EXTRACT TO READ:
▶

What you need to understand
Does the XML sitemap really influence crawl frequency?
The statement from Martin Splitt confirms what many practitioners suspected: the sitemap file is not just a passive directory. Modifying the <lastmod> or <priority> tags can indeed signal to Googlebot that certain pages deserve special attention.
But let’s stay realistic. Google has never guaranteed that updating a sitemap will automatically trigger an immediate recrawl. The engine considers this information among dozens of other signals — page popularity, modification history, available crawl budget. A well-maintained sitemap increases your chances, it doesn’t force anything.
Why isn't manual indexing scalable?
The URL inspection tool in Search Console allows the indexing of a specific page to be requested. For a product launch, an urgent fix, or a strategic page, it’s a formidable lever. The problem? You have to click URL by URL.
For a site with thousands or millions of pages — e-commerce, directories, media — this approach becomes absurd. You cannot spend your days manually submitting every product listing or updated article. This is where the sitemap makes sense again: it allows you to signal changes on a large scale, without repetitive human intervention.
What does it really mean to 'stimulate the crawl'?
Stimulating does not mean multiplying your site's overall crawl budget. Google allocates a crawl volume based on the technical health of the server, the observed update frequency, and the site’s popularity. You can't magically demand a doubling of the crawl.
What the sitemap enables is prioritizing certain URLs within that crawl envelope. If Googlebot visits your site 10,000 times a day, it’s best if it targets freshly modified pages rather than outdated or non-strategic resources. It’s a matter of smart allocation, not brute increase.
- The XML sitemap can influence crawl priority, but it guarantees nothing.
- Manual indexing is effective for a handful of critical URLs, not more.
- Modifying the
<lastmod>tags signals changes, but Google remains the sovereign decision-maker on recrawling. - The crawl budget is limited — the sitemap helps to optimize it, not expand it.
- For large sites, automating the sitemap is essential for signaling updates at scale.
SEO Expert opinion
Is this recommendation consistent with field observations?
Yes and no. Updating a sitemap with new modification dates does have a measurable impact, especially on medium-sized sites (10,000 to 500,000 pages). Accelerated recrawls on modified URLs are observed within 24-72 hours following the sitemap update — as long as the site already enjoys regular crawling.
But on very large sites or those with a low crawl budget, the effect is less clear. Google may ignore your signals if your server is slow, if your pages return too many 4xx/5xx errors, or if the crawl history shows few real changes. [To be verified]: no public data specifies the threshold at which Google begins to 'doubt' the reliability of your sitemap.
What are the practical limits of this approach?
The risk of over-optimization is real. Some sites update their sitemap every hour with artificially modified <lastmod> tags, without actual page changes. Google detects these manipulations and eventually ignores the signal. If you cry wolf too often, Googlebot stops listening.

◀

WRITTEN REQUEST A: Reproduce the part of the sitemap article starting at "But let’s stay" and ending at "doesn’t force anything.".
The article on XML sitemaps and the records have no connection to each other.

SOURCE RECORDS:
▶

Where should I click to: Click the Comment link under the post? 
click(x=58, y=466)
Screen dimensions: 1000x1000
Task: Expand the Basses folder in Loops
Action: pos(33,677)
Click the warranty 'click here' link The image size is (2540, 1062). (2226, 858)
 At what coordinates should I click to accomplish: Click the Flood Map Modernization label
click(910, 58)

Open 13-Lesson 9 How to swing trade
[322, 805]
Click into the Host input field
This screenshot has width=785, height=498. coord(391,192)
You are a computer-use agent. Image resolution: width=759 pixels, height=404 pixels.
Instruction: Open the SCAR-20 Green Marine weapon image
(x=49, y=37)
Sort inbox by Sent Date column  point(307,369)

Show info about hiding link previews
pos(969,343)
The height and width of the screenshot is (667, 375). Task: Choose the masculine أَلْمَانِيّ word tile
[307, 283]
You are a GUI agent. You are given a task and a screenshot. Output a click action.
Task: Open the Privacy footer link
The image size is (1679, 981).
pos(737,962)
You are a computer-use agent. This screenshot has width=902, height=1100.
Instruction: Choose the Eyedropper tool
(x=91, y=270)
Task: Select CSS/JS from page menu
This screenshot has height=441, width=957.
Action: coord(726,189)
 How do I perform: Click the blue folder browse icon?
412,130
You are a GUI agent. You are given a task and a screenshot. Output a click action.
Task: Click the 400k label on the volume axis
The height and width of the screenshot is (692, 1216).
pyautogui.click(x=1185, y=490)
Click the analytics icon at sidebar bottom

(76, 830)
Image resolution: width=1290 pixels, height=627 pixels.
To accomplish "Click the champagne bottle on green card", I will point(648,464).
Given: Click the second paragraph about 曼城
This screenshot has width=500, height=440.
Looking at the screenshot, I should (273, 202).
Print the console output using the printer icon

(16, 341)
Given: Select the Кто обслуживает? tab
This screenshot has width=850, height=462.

◀

WRITTEN REQUEST B: Express each line of the records as a row in a Markdown table with the columns Row and Line, numbering the rows and omitting blank lines.

WORKED ANSWER A:
But let’s stay realistic. Google has never guaranteed that updating a sitemap will automatically trigger an immediate recrawl. The engine considers this information among dozens of other signals — page popularity, modification history, available crawl budget. A well-maintained sitemap increases your chances, it doesn’t force anything.

WORKED ANSWER B:
| Row | Line |
|---|---|
| 1 | Where should I click to: Click the Comment link under the post?  |
| 2 | click(x=58, y=466) |
| 3 | Screen dimensions: 1000x1000 |
| 4 | Task: Expand the Basses folder in Loops |
| 5 | Action: pos(33,677) |
| 6 | Click the warranty 'click here' link The image size is (2540, 1062). (2226, 858) |
| 7 |  At what coordinates should I click to accomplish: Click the Flood Map Modernization label |
| 8 | click(910, 58) |
| 9 | Open 13-Lesson 9 How to swing trade |
| 10 | [322, 805] |
| 11 | Click into the Host input field |
| 12 | This screenshot has width=785, height=498. coord(391,192) |
| 13 | You are a computer-use agent. Image resolution: width=759 pixels, height=404 pixels. |
| 14 | Instruction: Open the SCAR-20 Green Marine weapon image |
| 15 | (x=49, y=37) |
| 16 | Sort inbox by Sent Date column  point(307,369) |
| 17 | Show info about hiding link previews |
| 18 | pos(969,343) |
| 19 | The height and width of the screenshot is (667, 375). Task: Choose the masculine أَلْمَانِيّ word tile |
| 20 | [307, 283] |
| 21 | You are a GUI agent. You are given a task and a screenshot. Output a click action. |
| 22 | Task: Open the Privacy footer link |
| 23 | The image size is (1679, 981). |
| 24 | pos(737,962) |
| 25 | You are a computer-use agent. This screenshot has width=902, height=1100. |
| 26 | Instruction: Choose the Eyedropper tool |
| 27 | (x=91, y=270) |
| 28 | Task: Select CSS/JS from page menu |
| 29 | This screenshot has height=441, width=957. |
| 30 | Action: coord(726,189) |
| 31 |  How do I perform: Click the blue folder browse icon? |
| 32 | 412,130 |
| 33 | You are a GUI agent. You are given a task and a screenshot. Output a click action. |
| 34 | Task: Click the 400k label on the volume axis |
| 35 | The height and width of the screenshot is (692, 1216). |
| 36 | pyautogui.click(x=1185, y=490) |
| 37 | Click the analytics icon at sidebar bottom |
| 38 | (76, 830) |
| 39 | Image resolution: width=1290 pixels, height=627 pixels. |
| 40 | To accomplish "Click the champagne bottle on green card", I will point(648,464). |
| 41 | Given: Click the second paragraph about 曼城 |
| 42 | This screenshot has width=500, height=440. |
| 43 | Looking at the screenshot, I should (273, 202). |
| 44 | Print the console output using the printer icon |
| 45 | (16, 341) |
| 46 | Given: Select the Кто обслуживает? tab |
| 47 | This screenshot has width=850, height=462. |